O surto de zika e a possível relação do vírus com casos severos de microcefalia colocaram o Brasil em alerta não apenas por se tratar de uma epidemia de dimensões e consequências imprecisas, mas porque confrontam a estrutura de saúde disponível para acolher crianças nascidas com a malformação.
Especialistas observam o aumento dos casos de microcefalia com apreensão (desde outubro do ano passado foram confirmados 745 casos) e apontam falhas na rede de atendimento existente hoje – desde número insuficiente de centros de referência até a dificuldade de acesso ao serviço público e gratuito, passando pela inviabilidade do tratamento particular devido ao custo elevado.
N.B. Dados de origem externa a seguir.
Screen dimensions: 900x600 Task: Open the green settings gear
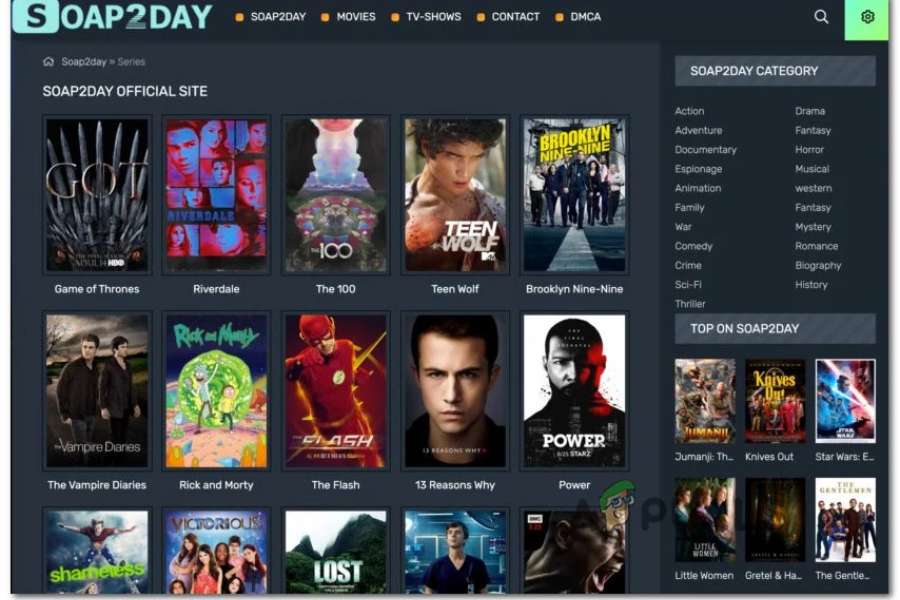[x=867, y=17]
A preocupação tem razão de ser. A estrutura de atendimento demandada por uma criança com microcefalia incluí uma equipe multidisciplinar composta por médico fisiatra, neuropediatra e neurologista, geneticista, fisioterapeuta, fonoaudiólogo e terapeuta ocupacional.
Para uma criança com danos neurológicos menos graves, o não acesso a recursos médicos pode sacrificar a chance de ela ser independente. Já para uma criança com danos severos, não receber tratamento pode significar a morte.”
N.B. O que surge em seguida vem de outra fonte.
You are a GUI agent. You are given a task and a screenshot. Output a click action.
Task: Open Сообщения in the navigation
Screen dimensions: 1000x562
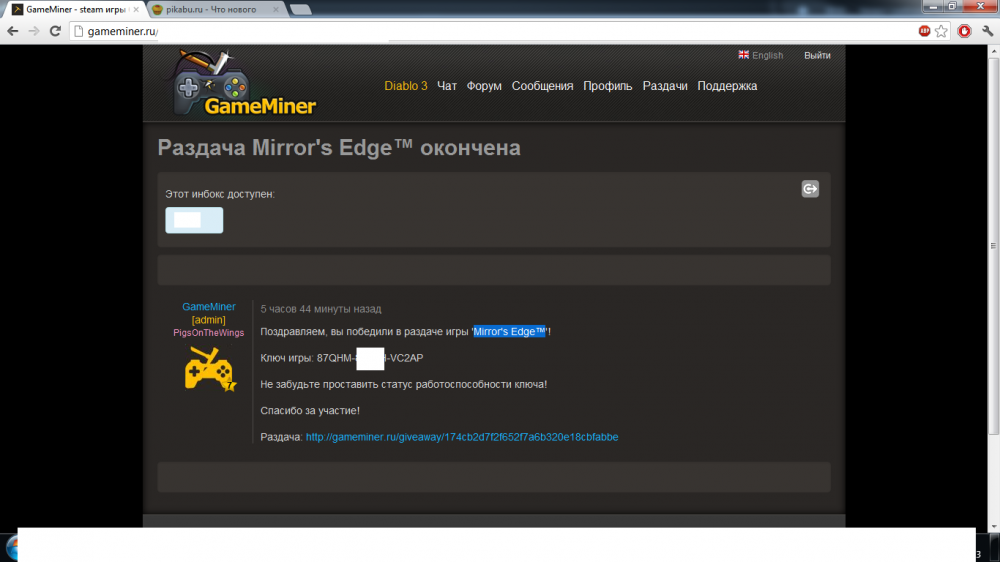click(x=542, y=86)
O médico geneticista Theoharis Sfakianakis trabalha no hospital Cruz Verde, em São Paulo – único hospital do país especializado e exclusivo para o atendimento de pessoas com paralisia cerebral, incluindo microcefalia –, e explica que a estimulação precoce e o acompanhamento são fundamentais para que a criança consiga desenvolver todo o potencial que sua condição permite.
“A falta de atendimento não passa sem consequências. Para uma criança com danos neurológicos menos graves, o não acesso a recursos médicos pode sacrificar a chance de ela ser independente e conseguir um emprego em programas de inclusão, por exemplo. Já para uma criança com danos severos, não receber tratamento pode significar a morte. A assistência é determinante do futuro que ela vai ter.”
Tratamento pode custar até R$ 5 mil por mês
De acordo com o médico, o ideal é que o tratamento seja realizado durante toda a vida do paciente, mas a fase entre zero e seis anos é o período de maior necessidade de acompanhamento e estímulação. As crianças devem realizar atividades de estímulo supervisionadas por profissional de duas a três vezes por semana e, em casa, todos os dias.
Sfakianakis reconhece que o tratamento ideal tem custo bastante elevado – cerca de R$ 5 mil reais mensais com suporte de enfermagem para crianças acamadas e um pouco menos, algo em torno de R$ 3 mil mensais, para tratamentos sem enfermagem.
No Cruz Verde, o atendimento é gratuito e todas as enfermarias estão lotadas. Vivem no hospital 204 pacientes com graus e tipos diferentes de paralisia cerebral, muitos deles foram abandonados pelas famílias há anos; outros 20 pacientes frequentam o hospital para tratamento semanal. Segundo Sfakianakis, cerca de 80% dos pacientes tem algum grau de microcefalia.
O custo de manutenção do hospital é de aproximadamente R$ 15 milhões anuais e os pacientes internados custam, em média, R$ 3,7 mil mensais para a instituição.
Sfakianakis reconhece que, apesar da sobrecarga, os pacientes do Cruz Verde são privilegiados. O médico teme o aumento do número de casos de microcefalia severa no Brasil. “A perspectiva não é otimista. Serão necessários mais lugares como a Cruz Verde e governo e sociedade terão de se mobilizar, porque poderemos ter uma geração de pessoas com necessidade de reabilitação.”